[A few records]
%%
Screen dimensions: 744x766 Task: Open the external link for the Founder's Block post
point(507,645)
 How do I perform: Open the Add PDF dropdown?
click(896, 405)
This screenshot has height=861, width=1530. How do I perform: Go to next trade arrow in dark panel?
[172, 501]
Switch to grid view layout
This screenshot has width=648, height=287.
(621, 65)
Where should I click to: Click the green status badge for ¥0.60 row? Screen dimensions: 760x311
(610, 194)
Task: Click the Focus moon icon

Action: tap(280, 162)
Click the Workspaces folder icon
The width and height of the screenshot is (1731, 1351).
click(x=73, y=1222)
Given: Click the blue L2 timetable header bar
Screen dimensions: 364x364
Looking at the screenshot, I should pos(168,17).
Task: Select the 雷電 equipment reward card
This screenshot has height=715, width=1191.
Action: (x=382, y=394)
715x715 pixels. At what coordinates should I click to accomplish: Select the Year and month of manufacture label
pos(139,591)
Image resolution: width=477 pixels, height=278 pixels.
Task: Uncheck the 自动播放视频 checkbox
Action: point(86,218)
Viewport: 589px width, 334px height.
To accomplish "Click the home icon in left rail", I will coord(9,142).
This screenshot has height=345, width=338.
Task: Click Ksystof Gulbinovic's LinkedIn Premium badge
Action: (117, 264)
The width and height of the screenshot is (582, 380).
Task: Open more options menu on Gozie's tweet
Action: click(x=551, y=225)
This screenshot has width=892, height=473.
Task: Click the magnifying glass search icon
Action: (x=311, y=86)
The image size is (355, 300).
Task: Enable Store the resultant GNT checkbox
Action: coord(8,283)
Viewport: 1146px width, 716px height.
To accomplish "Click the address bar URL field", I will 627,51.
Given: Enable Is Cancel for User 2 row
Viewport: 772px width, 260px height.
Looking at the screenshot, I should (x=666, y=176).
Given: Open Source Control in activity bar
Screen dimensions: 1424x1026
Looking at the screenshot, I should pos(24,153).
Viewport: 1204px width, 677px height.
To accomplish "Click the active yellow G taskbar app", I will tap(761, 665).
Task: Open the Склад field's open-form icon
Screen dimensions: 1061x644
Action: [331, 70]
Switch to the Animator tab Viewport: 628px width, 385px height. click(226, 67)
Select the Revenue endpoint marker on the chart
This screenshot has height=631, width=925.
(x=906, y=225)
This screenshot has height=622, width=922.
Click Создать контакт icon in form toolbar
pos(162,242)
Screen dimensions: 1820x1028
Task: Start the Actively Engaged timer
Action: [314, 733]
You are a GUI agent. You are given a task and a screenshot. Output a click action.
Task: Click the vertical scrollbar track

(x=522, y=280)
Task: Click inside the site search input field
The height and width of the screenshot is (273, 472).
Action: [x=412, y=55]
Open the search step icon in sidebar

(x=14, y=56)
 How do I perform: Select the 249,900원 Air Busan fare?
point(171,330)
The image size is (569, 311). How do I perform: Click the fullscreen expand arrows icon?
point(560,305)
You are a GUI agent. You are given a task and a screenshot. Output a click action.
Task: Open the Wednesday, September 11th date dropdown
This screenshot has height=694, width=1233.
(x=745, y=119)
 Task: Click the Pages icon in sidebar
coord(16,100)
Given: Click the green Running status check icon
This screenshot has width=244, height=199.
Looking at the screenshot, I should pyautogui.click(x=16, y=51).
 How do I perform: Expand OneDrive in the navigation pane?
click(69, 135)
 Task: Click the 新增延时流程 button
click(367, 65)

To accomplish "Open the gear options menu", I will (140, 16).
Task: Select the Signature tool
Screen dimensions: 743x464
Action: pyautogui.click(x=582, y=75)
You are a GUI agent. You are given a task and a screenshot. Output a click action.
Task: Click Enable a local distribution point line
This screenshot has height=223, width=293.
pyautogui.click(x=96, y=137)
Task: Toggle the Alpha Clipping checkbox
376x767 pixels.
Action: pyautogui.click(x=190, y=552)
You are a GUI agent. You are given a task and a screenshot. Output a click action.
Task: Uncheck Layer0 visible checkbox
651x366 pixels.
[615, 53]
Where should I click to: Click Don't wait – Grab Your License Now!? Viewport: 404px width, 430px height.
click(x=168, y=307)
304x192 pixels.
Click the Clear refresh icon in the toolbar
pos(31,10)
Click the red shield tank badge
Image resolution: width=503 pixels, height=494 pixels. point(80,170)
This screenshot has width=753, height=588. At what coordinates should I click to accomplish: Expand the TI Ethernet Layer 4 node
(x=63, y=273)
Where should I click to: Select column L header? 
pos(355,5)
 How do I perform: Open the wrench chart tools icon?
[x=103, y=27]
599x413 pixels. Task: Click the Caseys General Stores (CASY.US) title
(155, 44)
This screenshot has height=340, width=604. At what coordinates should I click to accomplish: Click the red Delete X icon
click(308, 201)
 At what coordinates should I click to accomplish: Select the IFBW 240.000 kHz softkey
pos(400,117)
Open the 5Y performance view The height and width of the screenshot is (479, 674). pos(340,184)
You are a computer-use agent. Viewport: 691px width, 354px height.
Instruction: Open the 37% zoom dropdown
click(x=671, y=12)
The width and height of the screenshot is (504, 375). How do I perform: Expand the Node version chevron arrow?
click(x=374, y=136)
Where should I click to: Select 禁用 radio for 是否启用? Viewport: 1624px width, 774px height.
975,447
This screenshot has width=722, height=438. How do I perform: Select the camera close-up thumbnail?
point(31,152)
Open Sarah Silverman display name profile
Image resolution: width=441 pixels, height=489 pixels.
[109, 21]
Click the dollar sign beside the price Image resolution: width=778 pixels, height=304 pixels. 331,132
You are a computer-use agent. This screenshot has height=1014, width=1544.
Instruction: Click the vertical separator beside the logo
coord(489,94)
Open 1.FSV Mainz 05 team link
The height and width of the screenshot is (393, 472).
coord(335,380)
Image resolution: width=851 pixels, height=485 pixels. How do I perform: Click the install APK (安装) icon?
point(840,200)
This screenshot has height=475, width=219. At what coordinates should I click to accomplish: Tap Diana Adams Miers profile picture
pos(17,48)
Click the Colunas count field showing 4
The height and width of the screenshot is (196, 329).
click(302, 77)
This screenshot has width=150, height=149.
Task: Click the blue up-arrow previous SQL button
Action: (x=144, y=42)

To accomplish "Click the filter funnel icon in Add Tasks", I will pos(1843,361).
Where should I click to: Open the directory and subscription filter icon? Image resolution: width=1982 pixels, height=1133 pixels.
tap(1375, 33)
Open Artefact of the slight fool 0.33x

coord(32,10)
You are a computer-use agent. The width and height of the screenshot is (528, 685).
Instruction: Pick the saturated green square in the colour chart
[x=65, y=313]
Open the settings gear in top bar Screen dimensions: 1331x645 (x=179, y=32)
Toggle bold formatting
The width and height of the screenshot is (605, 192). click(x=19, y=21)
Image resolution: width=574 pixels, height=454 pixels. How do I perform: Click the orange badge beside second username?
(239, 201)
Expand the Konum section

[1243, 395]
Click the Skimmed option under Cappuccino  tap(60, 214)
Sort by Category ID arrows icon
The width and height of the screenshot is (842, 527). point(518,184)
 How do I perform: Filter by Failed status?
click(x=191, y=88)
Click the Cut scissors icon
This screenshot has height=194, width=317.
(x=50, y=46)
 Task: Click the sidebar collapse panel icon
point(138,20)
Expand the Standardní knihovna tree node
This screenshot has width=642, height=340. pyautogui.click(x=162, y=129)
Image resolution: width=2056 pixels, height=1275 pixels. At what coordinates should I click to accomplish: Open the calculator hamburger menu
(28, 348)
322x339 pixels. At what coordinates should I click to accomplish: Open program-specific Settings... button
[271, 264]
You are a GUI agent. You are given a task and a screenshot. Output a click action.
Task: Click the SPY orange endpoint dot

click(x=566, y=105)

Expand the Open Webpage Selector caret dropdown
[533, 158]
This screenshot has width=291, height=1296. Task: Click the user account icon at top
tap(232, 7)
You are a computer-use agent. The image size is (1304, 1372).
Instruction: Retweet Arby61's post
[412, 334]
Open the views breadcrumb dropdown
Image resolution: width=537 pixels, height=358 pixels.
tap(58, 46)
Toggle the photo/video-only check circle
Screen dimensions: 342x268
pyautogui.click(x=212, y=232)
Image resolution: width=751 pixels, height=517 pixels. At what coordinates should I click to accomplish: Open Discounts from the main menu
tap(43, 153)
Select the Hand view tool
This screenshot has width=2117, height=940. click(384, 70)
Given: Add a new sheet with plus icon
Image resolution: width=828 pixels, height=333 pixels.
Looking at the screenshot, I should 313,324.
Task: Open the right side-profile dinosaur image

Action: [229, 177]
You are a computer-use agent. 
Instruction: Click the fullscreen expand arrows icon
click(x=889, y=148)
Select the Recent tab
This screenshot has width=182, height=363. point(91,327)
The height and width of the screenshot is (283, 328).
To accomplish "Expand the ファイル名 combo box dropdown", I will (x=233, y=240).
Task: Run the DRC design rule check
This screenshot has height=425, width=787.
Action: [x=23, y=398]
%%
AIM OF THE TASK — Present the lines from the one containing "Switch to the" through the one containing "coord(16,100)" as a Markdown table with columns Row and Line, one numbered row per line, skipping any blank lines.

EXERCISE ANSWER —
| Row | Line |
|---|---|
| 1 | Switch to the Animator tab Viewport: 628px width, 385px height. click(226, 67) |
| 2 | Select the Revenue endpoint marker on the chart |
| 3 | This screenshot has height=631, width=925. |
| 4 | (x=906, y=225) |
| 5 | This screenshot has height=622, width=922. |
| 6 | Click Создать контакт icon in form toolbar |
| 7 | pos(162,242) |
| 8 | Screen dimensions: 1820x1028 |
| 9 | Task: Start the Actively Engaged timer |
| 10 | Action: [314, 733] |
| 11 | You are a GUI agent. You are given a task and a screenshot. Output a click action. |
| 12 | Task: Click the vertical scrollbar track |
| 13 | (x=522, y=280) |
| 14 | Task: Click inside the site search input field |
| 15 | The height and width of the screenshot is (273, 472). |
| 16 | Action: [x=412, y=55] |
| 17 | Open the search step icon in sidebar |
| 18 | (x=14, y=56) |
| 19 |  How do I perform: Select the 249,900원 Air Busan fare? |
| 20 | point(171,330) |
| 21 | The image size is (569, 311). How do I perform: Click the fullscreen expand arrows icon? |
| 22 | point(560,305) |
| 23 | You are a GUI agent. You are given a task and a screenshot. Output a click action. |
| 24 | Task: Open the Wednesday, September 11th date dropdown |
| 25 | This screenshot has height=694, width=1233. |
| 26 | (x=745, y=119) |
| 27 |  Task: Click the Pages icon in sidebar |
| 28 | coord(16,100) |